Document:

Overcrank

Render any web page to video, faster than real-time.

In cinema, overcranking means running the camera faster than normal — capturing more frames per second — so playback appears in slow motion. Overcrank does the opposite of real-time: it cranks through frames as fast as the CPU allows.

How it works

Overcrank patches the browser's time APIs (requestAnimationFrame, Date, setTimeout, setInterval, performance.now) with a virtual clock. Instead of waiting for real time to pass, it advances time instantly and captures a screenshot at each frame boundary. Frames are piped to ffmpeg for encoding.

On Linux, overcrank auto-detects chrome-headless-shell and uses HeadlessExperimental.beginFrame — a single CDP call that forces the compositor to render and returns the screenshot inline. This is 2-3x faster than standard CDP screenshots.

Supported workloads

Overcrank drives a virtual JavaScript clock. Anything your page animates through JavaScript — requestAnimationFrame, setTimeout, setInterval, Date.now(), performance.now() — is captured correctly and can be rendered faster than real-time.

Work instructions: Quote the Overcrank page's text between "In cinema, overcranking" and "the CPU allows.", inclusive.

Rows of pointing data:

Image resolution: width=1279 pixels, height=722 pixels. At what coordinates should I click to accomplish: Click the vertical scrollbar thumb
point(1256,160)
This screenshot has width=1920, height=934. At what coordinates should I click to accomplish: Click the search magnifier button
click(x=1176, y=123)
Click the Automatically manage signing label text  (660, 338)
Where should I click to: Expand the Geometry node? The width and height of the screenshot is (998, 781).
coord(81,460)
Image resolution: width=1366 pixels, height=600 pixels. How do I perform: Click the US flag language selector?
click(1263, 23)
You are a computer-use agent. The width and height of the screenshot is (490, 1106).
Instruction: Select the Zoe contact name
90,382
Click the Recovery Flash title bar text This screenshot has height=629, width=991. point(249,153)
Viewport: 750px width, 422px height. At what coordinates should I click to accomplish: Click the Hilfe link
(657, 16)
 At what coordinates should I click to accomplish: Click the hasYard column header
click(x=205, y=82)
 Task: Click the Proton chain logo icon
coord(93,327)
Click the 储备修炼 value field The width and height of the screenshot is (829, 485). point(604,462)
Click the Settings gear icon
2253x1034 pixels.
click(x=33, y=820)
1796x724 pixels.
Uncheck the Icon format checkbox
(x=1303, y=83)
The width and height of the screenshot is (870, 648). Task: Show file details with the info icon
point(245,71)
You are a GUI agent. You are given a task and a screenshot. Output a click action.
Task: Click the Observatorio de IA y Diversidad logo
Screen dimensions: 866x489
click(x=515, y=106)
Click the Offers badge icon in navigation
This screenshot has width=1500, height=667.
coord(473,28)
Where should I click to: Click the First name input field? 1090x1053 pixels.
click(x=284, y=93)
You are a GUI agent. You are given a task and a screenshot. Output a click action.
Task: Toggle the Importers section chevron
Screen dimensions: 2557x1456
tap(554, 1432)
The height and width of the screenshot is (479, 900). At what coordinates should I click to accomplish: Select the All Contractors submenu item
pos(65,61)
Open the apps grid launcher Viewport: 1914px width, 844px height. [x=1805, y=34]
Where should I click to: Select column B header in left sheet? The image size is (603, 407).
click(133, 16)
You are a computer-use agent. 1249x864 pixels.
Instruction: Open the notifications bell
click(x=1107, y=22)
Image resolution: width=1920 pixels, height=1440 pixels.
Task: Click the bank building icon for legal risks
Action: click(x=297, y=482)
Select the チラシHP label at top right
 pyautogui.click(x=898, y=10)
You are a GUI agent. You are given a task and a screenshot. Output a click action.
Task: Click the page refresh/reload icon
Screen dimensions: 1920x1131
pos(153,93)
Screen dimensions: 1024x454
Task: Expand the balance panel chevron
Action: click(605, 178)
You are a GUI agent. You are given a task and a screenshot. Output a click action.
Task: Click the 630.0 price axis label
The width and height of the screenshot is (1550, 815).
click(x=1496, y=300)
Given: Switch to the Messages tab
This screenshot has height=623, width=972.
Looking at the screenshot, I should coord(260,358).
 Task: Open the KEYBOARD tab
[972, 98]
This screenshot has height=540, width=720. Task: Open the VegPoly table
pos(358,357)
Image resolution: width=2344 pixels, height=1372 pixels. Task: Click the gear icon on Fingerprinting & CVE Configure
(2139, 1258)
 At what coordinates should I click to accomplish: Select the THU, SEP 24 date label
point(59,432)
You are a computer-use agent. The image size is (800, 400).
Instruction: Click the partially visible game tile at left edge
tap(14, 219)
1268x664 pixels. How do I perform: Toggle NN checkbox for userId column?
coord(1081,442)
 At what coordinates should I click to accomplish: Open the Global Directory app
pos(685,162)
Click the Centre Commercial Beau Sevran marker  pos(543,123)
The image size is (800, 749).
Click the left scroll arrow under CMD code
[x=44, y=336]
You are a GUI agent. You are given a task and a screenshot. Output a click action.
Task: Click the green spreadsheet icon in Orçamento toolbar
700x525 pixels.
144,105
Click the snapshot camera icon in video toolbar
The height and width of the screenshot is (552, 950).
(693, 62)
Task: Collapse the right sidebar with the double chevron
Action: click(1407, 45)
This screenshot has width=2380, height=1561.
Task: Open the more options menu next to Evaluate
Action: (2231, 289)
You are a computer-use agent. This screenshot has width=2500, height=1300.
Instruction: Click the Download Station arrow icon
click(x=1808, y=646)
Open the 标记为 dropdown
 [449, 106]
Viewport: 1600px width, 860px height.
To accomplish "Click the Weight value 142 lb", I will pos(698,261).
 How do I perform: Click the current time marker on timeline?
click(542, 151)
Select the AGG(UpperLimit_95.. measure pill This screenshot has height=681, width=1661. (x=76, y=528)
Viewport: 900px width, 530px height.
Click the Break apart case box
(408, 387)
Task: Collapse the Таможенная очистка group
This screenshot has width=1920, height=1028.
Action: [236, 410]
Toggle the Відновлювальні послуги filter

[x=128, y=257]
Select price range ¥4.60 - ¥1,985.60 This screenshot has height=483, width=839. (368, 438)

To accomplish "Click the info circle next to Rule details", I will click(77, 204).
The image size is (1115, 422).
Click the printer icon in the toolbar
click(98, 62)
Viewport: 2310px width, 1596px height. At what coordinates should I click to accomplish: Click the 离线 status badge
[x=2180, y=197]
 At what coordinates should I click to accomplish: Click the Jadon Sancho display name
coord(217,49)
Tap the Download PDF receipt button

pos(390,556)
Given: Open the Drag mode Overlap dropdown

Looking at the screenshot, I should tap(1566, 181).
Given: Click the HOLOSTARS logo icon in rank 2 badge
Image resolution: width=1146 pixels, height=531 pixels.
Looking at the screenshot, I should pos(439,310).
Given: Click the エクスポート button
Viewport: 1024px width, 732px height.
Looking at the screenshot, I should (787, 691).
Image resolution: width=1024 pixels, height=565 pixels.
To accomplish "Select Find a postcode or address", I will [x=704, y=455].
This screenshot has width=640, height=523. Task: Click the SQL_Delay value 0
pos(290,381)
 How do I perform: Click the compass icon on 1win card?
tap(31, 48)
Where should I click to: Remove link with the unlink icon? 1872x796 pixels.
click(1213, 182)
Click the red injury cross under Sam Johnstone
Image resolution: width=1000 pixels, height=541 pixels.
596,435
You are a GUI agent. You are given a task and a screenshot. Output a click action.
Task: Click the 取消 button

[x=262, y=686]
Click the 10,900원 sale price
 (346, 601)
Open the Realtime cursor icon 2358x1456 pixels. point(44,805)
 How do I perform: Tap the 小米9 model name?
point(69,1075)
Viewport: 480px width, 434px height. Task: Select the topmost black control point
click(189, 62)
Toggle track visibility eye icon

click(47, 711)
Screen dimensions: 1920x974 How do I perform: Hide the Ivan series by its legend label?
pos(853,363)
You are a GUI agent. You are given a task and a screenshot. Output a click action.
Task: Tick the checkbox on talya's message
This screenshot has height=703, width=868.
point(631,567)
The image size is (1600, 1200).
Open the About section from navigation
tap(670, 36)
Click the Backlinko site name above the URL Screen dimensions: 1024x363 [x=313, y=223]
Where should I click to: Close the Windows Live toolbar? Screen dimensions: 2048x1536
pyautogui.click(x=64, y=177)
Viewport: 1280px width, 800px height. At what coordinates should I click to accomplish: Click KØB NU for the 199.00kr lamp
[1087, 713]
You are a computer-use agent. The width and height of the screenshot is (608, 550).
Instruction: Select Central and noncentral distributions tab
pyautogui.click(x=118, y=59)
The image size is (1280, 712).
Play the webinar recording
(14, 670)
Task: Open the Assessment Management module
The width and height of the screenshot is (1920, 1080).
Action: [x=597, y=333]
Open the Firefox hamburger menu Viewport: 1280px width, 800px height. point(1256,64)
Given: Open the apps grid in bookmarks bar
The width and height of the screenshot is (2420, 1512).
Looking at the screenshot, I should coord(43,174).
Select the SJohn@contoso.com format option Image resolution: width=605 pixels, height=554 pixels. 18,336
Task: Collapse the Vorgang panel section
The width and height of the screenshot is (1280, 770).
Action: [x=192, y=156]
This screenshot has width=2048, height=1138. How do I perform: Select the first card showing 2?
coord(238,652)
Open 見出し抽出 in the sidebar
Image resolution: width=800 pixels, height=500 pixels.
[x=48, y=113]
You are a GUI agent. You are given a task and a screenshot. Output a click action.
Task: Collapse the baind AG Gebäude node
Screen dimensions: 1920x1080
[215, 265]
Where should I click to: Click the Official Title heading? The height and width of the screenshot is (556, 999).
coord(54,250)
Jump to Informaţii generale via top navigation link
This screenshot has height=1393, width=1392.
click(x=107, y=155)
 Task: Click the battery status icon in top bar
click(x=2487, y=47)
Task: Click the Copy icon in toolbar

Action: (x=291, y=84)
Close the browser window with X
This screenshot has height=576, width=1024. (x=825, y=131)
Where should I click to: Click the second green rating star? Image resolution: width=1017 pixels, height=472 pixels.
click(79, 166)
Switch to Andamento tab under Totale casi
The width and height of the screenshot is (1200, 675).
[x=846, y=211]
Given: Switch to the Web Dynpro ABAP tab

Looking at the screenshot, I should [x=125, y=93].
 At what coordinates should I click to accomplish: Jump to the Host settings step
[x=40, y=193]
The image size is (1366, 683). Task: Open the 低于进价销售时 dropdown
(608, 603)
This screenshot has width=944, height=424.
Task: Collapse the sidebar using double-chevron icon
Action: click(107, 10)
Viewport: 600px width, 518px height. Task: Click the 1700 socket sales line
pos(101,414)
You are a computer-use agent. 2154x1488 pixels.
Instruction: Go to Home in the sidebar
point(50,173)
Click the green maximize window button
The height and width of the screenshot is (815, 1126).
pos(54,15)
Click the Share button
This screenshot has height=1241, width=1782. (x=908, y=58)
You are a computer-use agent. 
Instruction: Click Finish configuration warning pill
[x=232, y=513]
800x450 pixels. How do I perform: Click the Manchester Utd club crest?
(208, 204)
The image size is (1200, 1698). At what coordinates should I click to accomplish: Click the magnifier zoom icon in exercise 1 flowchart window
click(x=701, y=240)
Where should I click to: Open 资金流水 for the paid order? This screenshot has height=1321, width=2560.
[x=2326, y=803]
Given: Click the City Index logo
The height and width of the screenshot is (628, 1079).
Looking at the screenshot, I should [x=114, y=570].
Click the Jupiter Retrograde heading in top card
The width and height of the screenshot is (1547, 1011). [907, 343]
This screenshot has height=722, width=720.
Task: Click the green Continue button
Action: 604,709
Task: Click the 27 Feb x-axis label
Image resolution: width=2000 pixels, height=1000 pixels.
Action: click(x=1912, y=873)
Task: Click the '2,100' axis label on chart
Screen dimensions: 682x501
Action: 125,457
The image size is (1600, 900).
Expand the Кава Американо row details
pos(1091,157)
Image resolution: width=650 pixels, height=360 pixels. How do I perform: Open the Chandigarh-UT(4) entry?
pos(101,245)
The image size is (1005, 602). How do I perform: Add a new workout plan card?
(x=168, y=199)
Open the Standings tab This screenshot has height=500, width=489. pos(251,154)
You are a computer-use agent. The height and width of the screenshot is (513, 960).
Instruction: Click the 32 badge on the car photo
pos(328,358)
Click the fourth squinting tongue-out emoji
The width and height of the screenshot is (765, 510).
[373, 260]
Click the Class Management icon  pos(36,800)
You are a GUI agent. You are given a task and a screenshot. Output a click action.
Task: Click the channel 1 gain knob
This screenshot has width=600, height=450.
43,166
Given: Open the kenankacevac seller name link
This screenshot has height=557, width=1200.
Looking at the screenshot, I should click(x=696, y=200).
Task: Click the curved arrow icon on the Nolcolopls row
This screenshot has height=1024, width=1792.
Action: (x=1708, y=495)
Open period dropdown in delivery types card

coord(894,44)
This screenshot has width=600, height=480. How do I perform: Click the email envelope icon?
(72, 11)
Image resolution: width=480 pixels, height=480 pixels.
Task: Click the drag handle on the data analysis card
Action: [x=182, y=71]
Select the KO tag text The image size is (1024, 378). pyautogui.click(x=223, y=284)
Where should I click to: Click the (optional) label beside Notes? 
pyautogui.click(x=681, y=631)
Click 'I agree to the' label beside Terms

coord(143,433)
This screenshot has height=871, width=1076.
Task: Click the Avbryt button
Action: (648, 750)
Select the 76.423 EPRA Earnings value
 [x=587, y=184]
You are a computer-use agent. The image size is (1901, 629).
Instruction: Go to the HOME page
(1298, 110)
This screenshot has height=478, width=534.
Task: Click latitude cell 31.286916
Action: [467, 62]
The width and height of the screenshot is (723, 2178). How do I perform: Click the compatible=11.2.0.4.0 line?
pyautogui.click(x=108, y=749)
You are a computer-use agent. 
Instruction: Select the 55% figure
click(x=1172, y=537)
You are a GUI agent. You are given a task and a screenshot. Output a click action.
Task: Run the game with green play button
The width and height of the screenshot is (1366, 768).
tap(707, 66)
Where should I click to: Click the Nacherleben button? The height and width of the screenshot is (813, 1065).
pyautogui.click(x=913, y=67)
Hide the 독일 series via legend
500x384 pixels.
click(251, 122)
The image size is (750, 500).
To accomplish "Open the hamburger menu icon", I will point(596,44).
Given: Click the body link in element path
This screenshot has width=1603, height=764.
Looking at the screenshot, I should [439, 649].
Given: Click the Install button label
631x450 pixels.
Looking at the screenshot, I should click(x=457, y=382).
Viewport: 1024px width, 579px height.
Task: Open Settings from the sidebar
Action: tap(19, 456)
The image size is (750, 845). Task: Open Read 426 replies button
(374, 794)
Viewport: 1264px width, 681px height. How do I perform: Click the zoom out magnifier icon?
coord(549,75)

Answer in full:
In cinema, overcranking means running the camera faster than normal — capturing more frames per second — so playback appears in slow motion. Overcrank does the opposite of real-time: it cranks through frames as fast as the CPU allows.